*TASK INSTRUCTIONS*. Copy out all of the entries exactly as they appear.

Saved data entries:
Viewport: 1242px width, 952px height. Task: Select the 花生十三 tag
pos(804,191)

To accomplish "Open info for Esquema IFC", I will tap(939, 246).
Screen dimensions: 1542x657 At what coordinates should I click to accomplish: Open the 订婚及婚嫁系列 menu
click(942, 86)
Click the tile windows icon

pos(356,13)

*WRITTEN ANSWER*.
Viewport: 1242px width, 952px height. Task: Select the 花生十三 tag
pos(804,191)

To accomplish "Open info for Esquema IFC", I will tap(939, 246).
Screen dimensions: 1542x657 At what coordinates should I click to accomplish: Open the 订婚及婚嫁系列 menu
click(942, 86)
Click the tile windows icon

pos(356,13)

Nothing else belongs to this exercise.